__DATASET EXCERPTS__:
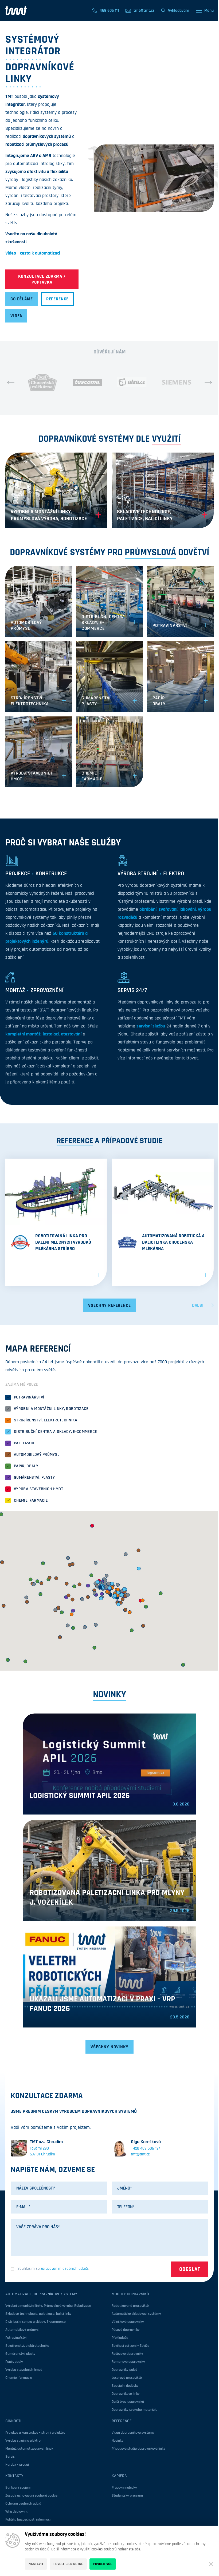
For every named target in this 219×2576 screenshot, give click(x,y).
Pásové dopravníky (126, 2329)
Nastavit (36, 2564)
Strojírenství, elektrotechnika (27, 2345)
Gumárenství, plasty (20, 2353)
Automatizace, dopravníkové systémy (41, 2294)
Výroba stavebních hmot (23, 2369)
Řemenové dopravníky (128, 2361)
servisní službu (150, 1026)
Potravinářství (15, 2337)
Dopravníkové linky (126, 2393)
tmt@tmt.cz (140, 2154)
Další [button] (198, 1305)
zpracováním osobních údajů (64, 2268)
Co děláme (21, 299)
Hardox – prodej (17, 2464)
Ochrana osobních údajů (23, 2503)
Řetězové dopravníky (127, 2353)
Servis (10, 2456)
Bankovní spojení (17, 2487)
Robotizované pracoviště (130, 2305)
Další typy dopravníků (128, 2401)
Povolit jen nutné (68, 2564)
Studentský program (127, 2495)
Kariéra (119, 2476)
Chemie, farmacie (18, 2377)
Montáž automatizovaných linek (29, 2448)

==

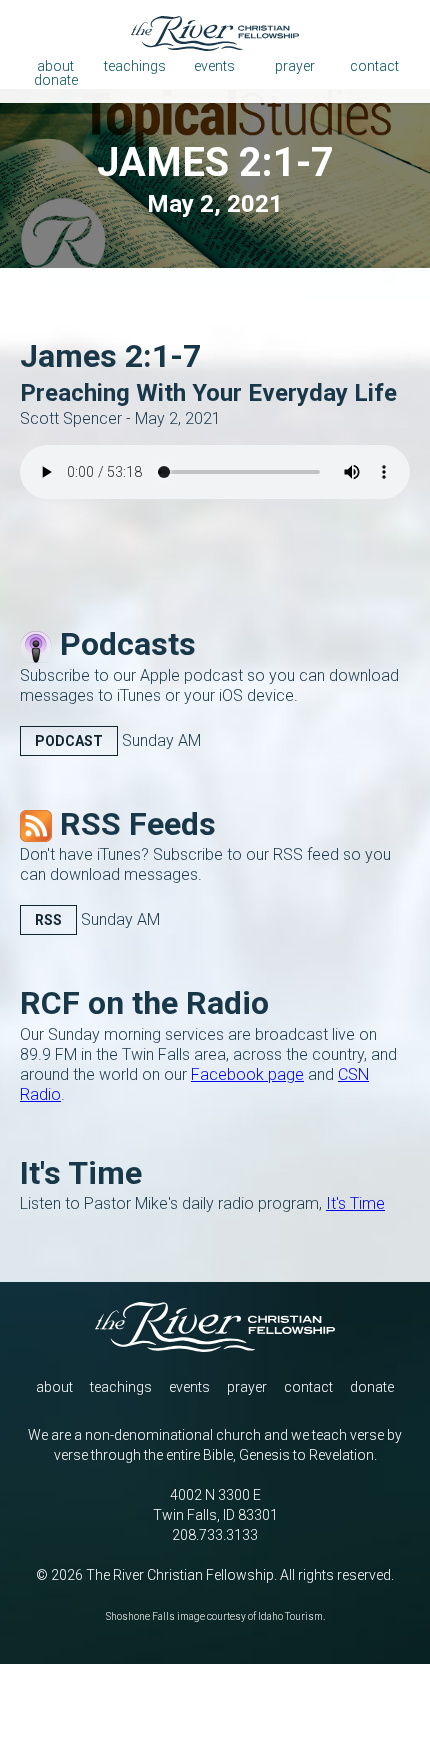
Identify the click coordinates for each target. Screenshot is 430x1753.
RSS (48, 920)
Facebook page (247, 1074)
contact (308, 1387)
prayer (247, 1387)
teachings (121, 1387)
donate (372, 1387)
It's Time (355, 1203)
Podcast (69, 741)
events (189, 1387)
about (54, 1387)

__THE TASK__:
Go line by line through the listing and count every line that includes the word "target". Only the total is needed.

__FINAL ANSWER__:
2